Figure 2

Acetylation of ULK1 by TIP60 under ER stress. (a) TM-induced acetylation of ULK1. Endogenous ULK1, which was immunoprecipitated from cell lysates that were harvested after 24 h TM (10 μg/ml) treatment, was blotted with an antibody against acetylated lysine. The same membrane was reprobed with anti-ULK1 antibody. The total cell lysates was blotted with anti-P-Atg13 (S318) antibody and anti-Atg13 antibody. Ratio of acetylated ULK1 to total ULK1 and phosphorylated Atg13 to total Atg13 were calculated. Data represent the mean±S.E.M. of three independent experiments (*P<0.05 (Student’s t-test)). (b) The effect of GSK3β inhibitor on TM-induced acetylation of ULK1. HeLa cells were treated as described in Figure 1b.
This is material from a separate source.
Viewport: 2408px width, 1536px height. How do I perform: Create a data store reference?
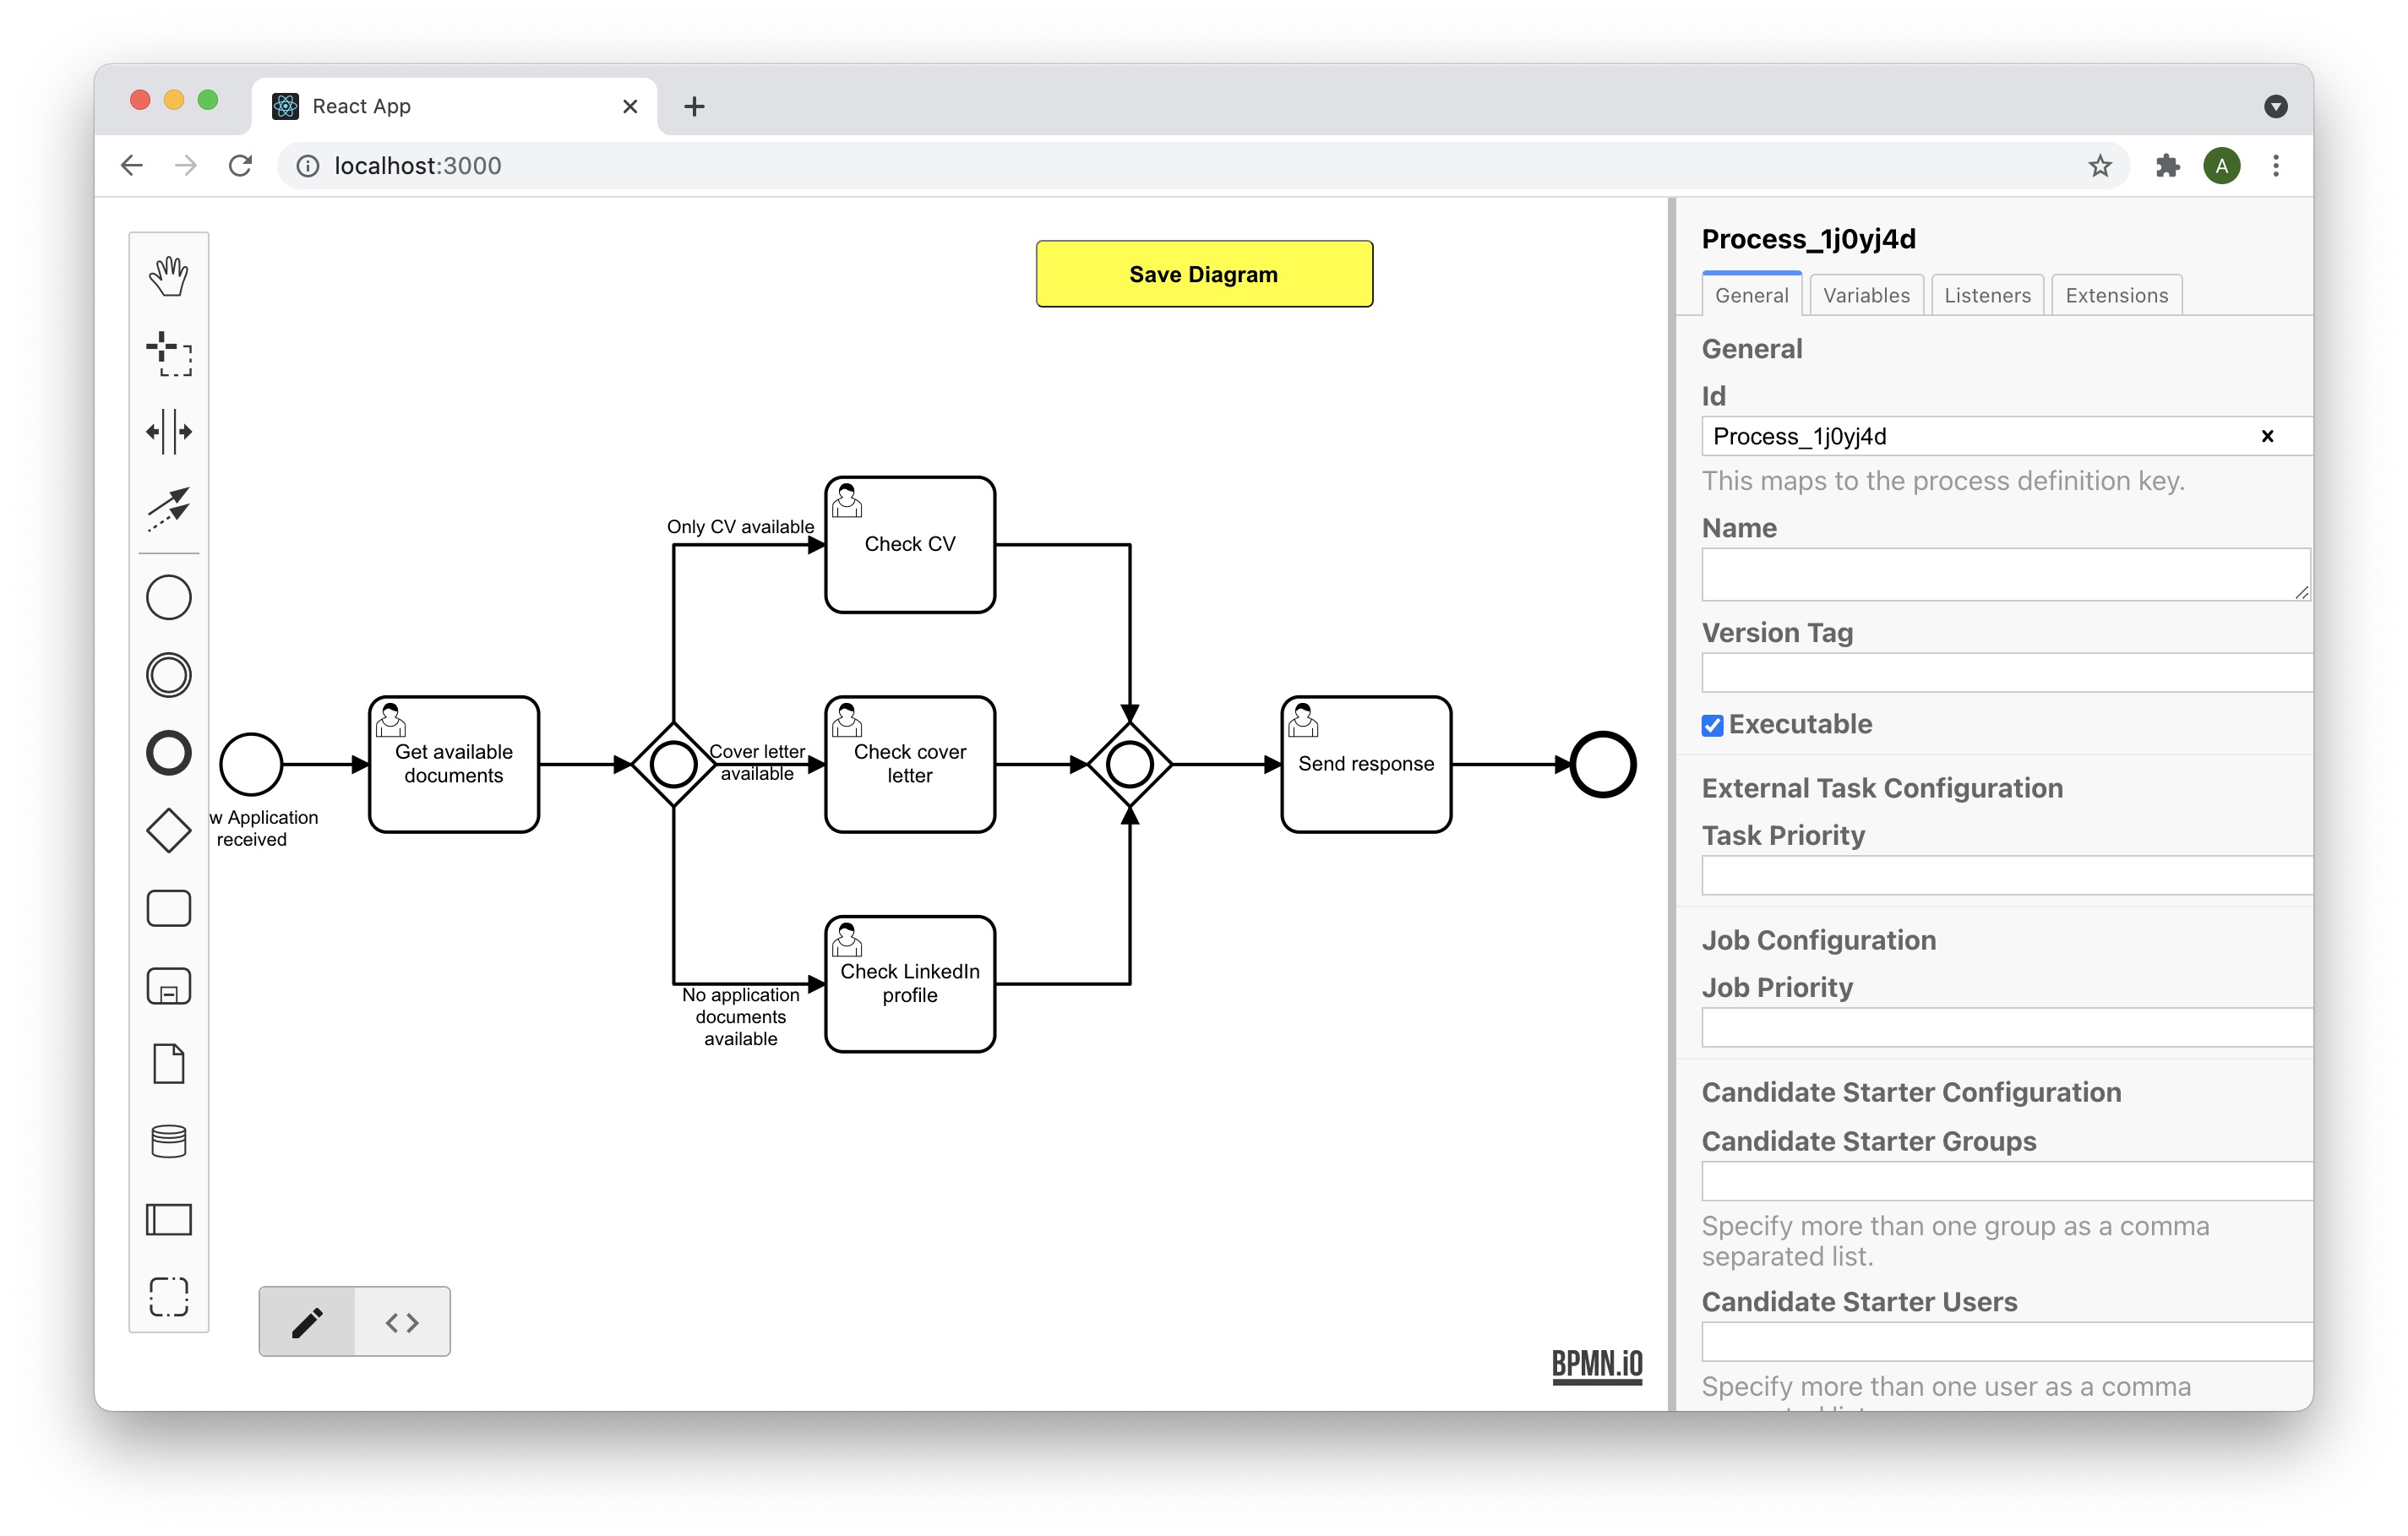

The total and acetylated ULK1 levels were determined following immunoprecipitation as described in (a). Total cell lysates were blotted as indicated. Data represent the mean±S.E.M. of three independent experiments (**P<0.01; NS, not significant (two-way analysis of variance (ANOVA) followed by Tukey’s test)). (c) The effect of TIP60 knockdown on TM-induced ULK1 acetylation. HeLa cells transfected with control (NC) or TIP60 small interfering RNA (siRNA) for 48 h were treated with TM (10 μg/ml) for 24 h. The lysates were analyzed for total and acetylated ULK1. Total cell lysates were blotted as indicated. Data represent the mean±S.E.M. of three independent experiments (**P<0.01; NS, not significant (two-way ANOVA followed by Tukey’s test)). (d) The effect of modulating TIP60 on TM-induced ULK1 acetylation. HeLa cells transfected with Vector, wild type (WT) or S86A TIP60 were treated with TM (10 μg/ml) and analyzed for ULK1 acetylation after immunoprecipitation. Total cell lysates were blotted as indicated. Data represent the mean±S.E.M. of three independent experiments (*P<0.05; **P<0.01; NS, not significant (two-way ANOVA followed by Tukey’s test)). (e–h) HeLa cells were treated with TG (1 μM). The lysates were blotted as indicated. The detection and analysis of acetylated ULK1, phosphorylated Atg13 (S318) and phosphorylated TIP60 (S86) were carried out as described in (a–d) after 16 h of TG exposure. Data represent the mean±S.E.M. of three independent experiments. (e) *P<0.05 (Student’s t test); (f–h) *P<0.05; **P<0.01; NS, not significant (two-way ANOVA followed by Tukey’s test)